The task:
Find all the lines in the entries below that hold the word "height" and copy them.

Records for the task:

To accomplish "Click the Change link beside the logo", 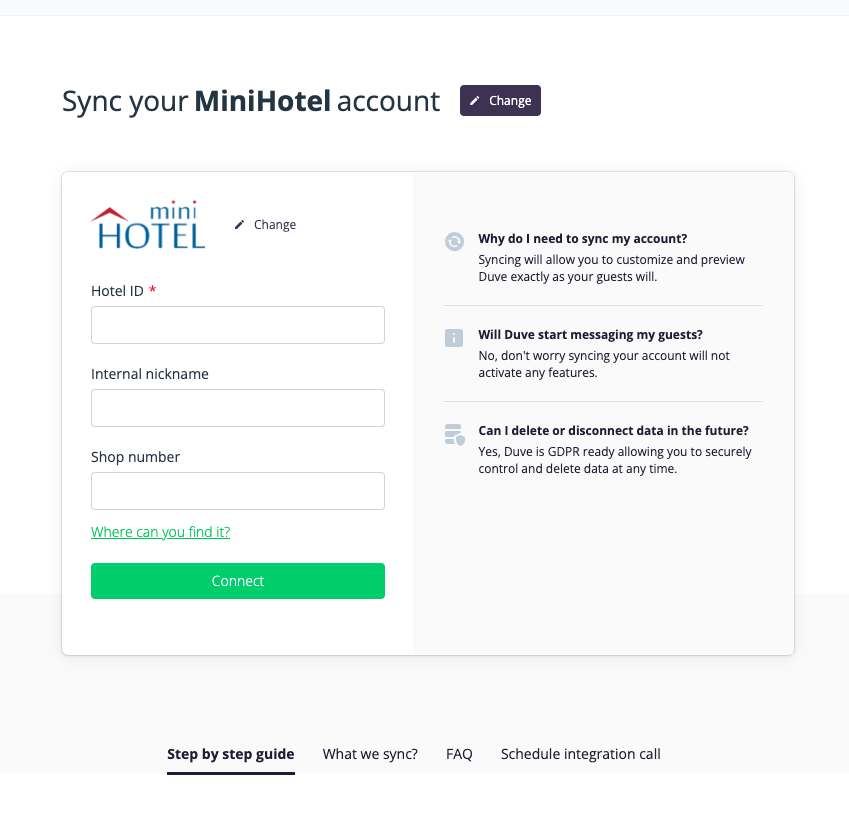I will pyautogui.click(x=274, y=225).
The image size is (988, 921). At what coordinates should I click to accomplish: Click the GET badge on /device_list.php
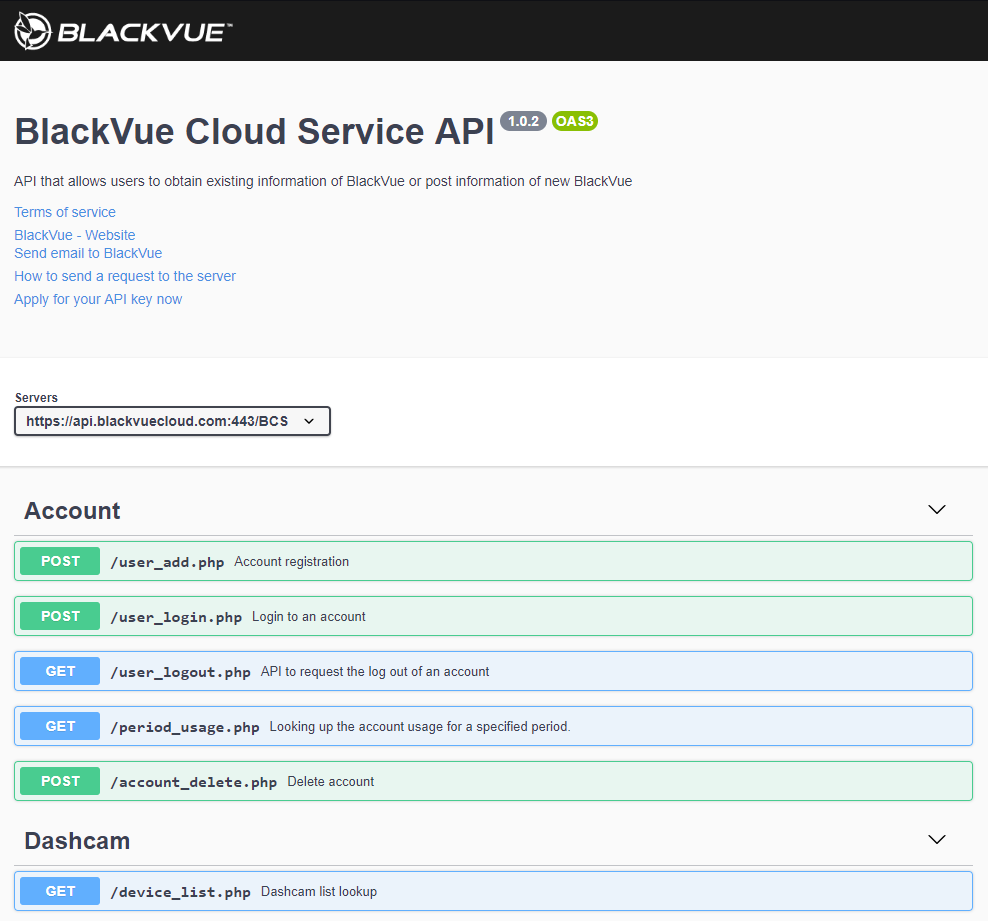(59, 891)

--

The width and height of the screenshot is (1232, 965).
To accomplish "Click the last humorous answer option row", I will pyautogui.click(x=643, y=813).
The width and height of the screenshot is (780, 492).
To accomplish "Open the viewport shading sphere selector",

Written answer:
The width and height of the screenshot is (1232, 965).
The width and height of the screenshot is (780, 492).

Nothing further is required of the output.